Frances Hodgson Burnett brought pleasure to countless generations of readers and earned herself critical praise with her writing, in particular three novels which have made the transition to the screen and stage countless times, Little Lord Fauntleroy (1886), A Little Princess (1905), and The Secret Garden (1911). 

It is difficult for me to imagine that The Secret Garden was first adapted for the movies in 1919 and the second feature was not produced until 1949. Since that time, there have been countless movie versions, television mini-series, an animated feature, and a Tony-winning Broadway musical among its incarnations.

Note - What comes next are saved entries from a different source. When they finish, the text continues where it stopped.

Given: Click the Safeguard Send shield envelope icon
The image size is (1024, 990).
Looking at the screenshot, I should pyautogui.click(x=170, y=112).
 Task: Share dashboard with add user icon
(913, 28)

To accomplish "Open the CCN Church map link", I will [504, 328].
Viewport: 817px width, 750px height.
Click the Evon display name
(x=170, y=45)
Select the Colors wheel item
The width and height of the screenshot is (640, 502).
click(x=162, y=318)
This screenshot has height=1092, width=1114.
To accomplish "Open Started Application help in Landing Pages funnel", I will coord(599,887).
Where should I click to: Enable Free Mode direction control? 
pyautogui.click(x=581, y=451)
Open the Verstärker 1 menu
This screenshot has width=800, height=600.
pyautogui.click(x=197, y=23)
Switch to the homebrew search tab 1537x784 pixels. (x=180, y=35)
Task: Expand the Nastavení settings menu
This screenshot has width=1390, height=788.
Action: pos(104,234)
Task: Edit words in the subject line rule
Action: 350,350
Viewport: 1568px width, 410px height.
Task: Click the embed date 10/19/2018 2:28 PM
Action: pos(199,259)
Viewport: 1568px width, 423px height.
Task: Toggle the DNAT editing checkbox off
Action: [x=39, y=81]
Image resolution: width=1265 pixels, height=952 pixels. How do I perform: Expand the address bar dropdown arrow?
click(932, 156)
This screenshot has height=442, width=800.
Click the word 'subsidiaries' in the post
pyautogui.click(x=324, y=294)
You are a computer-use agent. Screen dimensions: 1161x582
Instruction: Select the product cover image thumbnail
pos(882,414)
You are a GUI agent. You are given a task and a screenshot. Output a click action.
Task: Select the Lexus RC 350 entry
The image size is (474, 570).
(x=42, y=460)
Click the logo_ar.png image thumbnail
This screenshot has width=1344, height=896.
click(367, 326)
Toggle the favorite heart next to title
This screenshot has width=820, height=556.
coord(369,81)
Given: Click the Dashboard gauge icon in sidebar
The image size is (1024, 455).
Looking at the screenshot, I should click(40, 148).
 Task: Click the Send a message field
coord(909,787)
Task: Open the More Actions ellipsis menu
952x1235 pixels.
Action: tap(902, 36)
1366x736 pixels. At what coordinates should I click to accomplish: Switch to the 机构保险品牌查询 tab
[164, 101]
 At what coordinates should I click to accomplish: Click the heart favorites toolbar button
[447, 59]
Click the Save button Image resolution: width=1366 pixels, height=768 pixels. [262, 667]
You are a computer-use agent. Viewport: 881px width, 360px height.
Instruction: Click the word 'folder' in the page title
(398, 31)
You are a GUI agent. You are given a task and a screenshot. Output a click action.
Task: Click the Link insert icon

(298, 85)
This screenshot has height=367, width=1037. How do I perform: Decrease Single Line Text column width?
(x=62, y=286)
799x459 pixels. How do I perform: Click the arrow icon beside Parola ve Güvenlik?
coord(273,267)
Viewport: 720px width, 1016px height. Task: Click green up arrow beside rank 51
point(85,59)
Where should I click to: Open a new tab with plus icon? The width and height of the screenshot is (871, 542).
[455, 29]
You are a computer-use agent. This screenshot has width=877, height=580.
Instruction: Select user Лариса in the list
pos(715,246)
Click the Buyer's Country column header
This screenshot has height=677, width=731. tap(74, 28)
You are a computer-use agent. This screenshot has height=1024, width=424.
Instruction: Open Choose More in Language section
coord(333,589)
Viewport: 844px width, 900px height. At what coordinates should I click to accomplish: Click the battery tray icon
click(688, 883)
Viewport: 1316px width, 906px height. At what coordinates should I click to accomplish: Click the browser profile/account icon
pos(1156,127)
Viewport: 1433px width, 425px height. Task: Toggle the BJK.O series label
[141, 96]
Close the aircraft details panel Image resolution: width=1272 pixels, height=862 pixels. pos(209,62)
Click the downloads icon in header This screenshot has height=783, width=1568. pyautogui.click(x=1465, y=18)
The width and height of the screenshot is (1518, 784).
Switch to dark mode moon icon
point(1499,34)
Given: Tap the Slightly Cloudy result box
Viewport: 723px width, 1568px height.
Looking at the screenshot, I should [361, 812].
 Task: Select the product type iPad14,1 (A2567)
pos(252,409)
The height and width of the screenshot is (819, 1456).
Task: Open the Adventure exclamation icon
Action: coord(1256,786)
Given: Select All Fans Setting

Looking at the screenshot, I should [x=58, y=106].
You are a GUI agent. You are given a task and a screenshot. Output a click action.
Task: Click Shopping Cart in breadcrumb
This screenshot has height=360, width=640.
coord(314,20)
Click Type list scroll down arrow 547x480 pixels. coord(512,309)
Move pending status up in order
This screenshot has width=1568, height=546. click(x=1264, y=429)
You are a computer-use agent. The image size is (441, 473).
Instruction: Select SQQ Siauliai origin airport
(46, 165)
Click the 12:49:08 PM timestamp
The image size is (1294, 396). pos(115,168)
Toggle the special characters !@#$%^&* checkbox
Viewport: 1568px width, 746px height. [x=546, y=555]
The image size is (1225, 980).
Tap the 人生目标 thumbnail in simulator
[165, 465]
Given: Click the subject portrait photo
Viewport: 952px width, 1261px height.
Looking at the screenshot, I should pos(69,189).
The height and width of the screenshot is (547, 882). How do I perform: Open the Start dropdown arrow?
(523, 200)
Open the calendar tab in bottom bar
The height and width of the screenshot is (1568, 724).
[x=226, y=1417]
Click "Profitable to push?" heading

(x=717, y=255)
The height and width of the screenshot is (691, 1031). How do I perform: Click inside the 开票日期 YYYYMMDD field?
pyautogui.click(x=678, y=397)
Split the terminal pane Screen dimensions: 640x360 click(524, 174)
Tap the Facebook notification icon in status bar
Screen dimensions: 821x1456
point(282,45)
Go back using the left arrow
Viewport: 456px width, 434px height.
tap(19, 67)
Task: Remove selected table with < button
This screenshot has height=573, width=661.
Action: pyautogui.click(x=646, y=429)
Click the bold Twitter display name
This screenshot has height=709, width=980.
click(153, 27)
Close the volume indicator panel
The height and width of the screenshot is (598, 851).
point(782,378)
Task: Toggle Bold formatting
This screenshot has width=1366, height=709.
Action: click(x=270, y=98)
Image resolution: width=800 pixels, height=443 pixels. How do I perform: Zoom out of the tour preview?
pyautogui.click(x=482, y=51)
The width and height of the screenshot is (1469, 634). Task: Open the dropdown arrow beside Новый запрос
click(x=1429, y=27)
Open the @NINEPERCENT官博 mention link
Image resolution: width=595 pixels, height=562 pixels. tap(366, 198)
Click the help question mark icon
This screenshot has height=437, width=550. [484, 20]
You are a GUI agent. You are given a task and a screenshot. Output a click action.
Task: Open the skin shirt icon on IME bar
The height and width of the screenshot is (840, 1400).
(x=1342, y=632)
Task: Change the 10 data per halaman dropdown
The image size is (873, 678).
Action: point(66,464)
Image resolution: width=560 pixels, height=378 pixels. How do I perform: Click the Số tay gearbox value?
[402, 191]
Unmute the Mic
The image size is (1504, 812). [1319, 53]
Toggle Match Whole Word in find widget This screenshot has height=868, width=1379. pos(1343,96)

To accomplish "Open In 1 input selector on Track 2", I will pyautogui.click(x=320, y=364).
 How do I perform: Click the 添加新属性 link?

Mary Lennox played by Margaret O'Brien is both a neglected and spoiled child. She is bitter and lonely and acts out on these emotions. Born in India to British parents whom she lost in a cholera epidemic, it is determined by authorities that the orphan be sent back to England and the care of a distant relative, an uncle by marriage, Archibald Craven played by Herbert Marshall.

Archibald Craven is plagued by a hunchbacked, guilt, memories, and secrets. He tries to bury these secrets, literally and through drink and absence. Prior to leaving on one of his frequent trips to London, Craven tells the orphan girl, whom he had hoped would be beautiful: "It's a poor house for children, Mary. Perhaps you're equal to it. I'm not." 

Mary finds her new home in Yorkshire very strange indeed. Gladys Cooper plays the cold and tyrannical housekeeper. Dennis Hoey is "Mr. Craven's man" who battles Cooper for control. Reginald Owen is the gardener who has his own secrets. Elsa Lanchester is a giggly housemaid who tolerates no nonsense from a headstrong girl, yet has sympathy for Mary's plight. Her brother Dickon played beautifully by Brian Roper is a nature boy who becomes a friend to the isolated orphan. He is an unaware yet remarkably perceptive friend and teacher. 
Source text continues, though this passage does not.